Il a expliqué, au micro de Midi Express, ce mercredi 15 avril 2026, que la Tunisie dispose d’atouts majeurs, notamment des ressources naturelles et des compétences jeunes, ce qui permet de créer de la richesse. Il a insisté sur la nécessité de mettre en place une gouvernance efficace et de s’inspirer d’expériences internationales réussies, en particulier dans les domaines de la technologie et de l’intelligence artificielle.
Il a indiqué que la Tunisie a pris du retard dans l’adaptation aux transformations liées à l’intelligence artificielle, malgré les solutions qu’elle peut offrir pour développer le secteur du phosphate et améliorer sa productivité.

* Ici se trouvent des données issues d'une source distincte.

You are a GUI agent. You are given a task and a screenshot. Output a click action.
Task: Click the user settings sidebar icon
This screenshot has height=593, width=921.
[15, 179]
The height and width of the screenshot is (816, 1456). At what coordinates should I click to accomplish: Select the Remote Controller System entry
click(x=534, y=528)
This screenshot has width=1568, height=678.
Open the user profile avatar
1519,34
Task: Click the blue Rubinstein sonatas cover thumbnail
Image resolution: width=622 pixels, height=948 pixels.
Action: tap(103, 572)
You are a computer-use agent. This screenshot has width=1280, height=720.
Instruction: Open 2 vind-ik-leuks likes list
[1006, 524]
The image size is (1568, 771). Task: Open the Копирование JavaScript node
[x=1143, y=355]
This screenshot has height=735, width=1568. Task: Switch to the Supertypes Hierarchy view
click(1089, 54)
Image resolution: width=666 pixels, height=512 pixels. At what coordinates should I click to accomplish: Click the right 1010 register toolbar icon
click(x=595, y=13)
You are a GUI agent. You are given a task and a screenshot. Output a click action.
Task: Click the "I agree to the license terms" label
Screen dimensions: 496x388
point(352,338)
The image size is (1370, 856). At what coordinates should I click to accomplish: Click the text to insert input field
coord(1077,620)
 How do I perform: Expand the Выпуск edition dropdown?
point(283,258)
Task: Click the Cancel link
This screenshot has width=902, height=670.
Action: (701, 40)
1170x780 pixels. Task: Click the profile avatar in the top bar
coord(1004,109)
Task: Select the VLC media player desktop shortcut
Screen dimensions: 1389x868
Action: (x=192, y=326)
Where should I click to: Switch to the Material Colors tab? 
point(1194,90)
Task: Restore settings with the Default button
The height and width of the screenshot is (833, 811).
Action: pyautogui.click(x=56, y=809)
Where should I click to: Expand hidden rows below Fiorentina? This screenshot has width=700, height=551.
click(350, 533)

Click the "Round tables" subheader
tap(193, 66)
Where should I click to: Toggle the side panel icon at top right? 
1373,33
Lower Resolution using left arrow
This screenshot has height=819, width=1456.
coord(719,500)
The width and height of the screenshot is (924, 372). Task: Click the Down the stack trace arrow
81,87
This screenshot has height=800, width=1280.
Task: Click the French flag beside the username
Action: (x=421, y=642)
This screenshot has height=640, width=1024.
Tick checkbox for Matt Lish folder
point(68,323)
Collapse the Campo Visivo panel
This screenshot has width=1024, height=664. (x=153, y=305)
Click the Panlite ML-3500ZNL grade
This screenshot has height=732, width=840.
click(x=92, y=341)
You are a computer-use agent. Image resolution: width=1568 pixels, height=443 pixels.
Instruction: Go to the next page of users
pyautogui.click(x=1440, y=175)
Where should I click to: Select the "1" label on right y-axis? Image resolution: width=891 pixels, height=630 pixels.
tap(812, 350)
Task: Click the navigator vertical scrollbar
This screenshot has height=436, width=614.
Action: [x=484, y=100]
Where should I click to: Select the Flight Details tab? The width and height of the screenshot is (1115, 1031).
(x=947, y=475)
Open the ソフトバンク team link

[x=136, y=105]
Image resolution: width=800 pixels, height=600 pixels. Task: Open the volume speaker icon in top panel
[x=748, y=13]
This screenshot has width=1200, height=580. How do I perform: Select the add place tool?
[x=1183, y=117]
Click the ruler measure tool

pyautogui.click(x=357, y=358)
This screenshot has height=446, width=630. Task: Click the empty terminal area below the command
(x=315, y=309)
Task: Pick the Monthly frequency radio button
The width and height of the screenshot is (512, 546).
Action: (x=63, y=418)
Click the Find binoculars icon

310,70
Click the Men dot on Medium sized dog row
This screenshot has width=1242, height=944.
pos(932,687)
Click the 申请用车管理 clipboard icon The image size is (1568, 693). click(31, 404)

Il a ajouté que le contexte international ouvre de nouvelles perspectives, notamment avec la volonté de certains pays européens de diversifier leurs sources d’approvisionnement en phosphate, loin des marchés traditionnels. Cela pourrait bénéficier à la Tunisie à travers la mise en place de partenariats stratégiques, notamment avec des pays européens, ainsi que la valorisation de ses exportations à forte valeur ajoutée.
Il a estimé que les opportunités disponibles n’ont pas été suffisamment exploitées pour attirer les investissements et créer de la richesse, appelant à organiser des initiatives sur le terrain, notamment la tenue d’une conférence dans le gouvernorat de Gafsa réunissant jeunes et experts afin de proposer des solutions concrètes pour développer le secteur, avec l’implication de toutes les parties prenantes.
Et de souligner que le retard dans l’exploitation des potentialités disponibles constitue une perte de temps et de compétences nationales, en particulier celles des ingénieurs et des jeunes, sur lesquels repose l’avenir du secteur.